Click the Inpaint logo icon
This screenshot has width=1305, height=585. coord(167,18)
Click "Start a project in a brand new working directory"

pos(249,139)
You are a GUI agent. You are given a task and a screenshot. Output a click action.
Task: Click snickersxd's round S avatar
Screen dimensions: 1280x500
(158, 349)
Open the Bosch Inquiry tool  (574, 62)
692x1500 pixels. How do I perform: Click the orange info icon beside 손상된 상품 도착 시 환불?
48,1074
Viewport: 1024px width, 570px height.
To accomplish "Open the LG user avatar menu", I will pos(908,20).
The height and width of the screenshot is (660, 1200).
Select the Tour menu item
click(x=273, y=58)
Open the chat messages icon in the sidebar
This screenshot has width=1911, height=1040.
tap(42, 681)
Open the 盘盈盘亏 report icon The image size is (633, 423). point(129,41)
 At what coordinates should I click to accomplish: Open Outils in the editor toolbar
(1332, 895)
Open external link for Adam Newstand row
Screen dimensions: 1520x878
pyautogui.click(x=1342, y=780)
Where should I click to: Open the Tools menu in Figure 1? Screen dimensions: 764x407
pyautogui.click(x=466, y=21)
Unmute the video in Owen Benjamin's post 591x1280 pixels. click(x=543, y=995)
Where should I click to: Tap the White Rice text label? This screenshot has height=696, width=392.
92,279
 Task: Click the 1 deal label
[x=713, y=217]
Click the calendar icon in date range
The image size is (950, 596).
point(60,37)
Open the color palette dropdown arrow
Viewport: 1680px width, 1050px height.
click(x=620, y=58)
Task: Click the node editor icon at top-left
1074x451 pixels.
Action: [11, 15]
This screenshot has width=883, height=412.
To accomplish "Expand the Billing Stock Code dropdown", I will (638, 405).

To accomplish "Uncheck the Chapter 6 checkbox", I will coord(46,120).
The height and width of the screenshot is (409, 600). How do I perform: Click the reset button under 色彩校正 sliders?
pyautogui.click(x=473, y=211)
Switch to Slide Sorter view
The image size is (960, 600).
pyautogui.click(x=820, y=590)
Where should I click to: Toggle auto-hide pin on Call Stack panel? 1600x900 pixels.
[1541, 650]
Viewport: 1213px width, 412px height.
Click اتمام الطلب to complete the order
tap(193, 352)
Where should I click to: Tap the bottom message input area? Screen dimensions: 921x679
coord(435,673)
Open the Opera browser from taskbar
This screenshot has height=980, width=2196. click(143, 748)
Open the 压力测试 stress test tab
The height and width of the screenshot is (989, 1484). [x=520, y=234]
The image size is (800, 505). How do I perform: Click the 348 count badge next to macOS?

**********

Problem requirements: Write out every line of the listing that holds the word "will".

Response:
To accomplish "Open the LG user avatar menu", I will pos(908,20).
To accomplish "Expand the Billing Stock Code dropdown", I will (638, 405).
To accomplish "Uncheck the Chapter 6 checkbox", I will coord(46,120).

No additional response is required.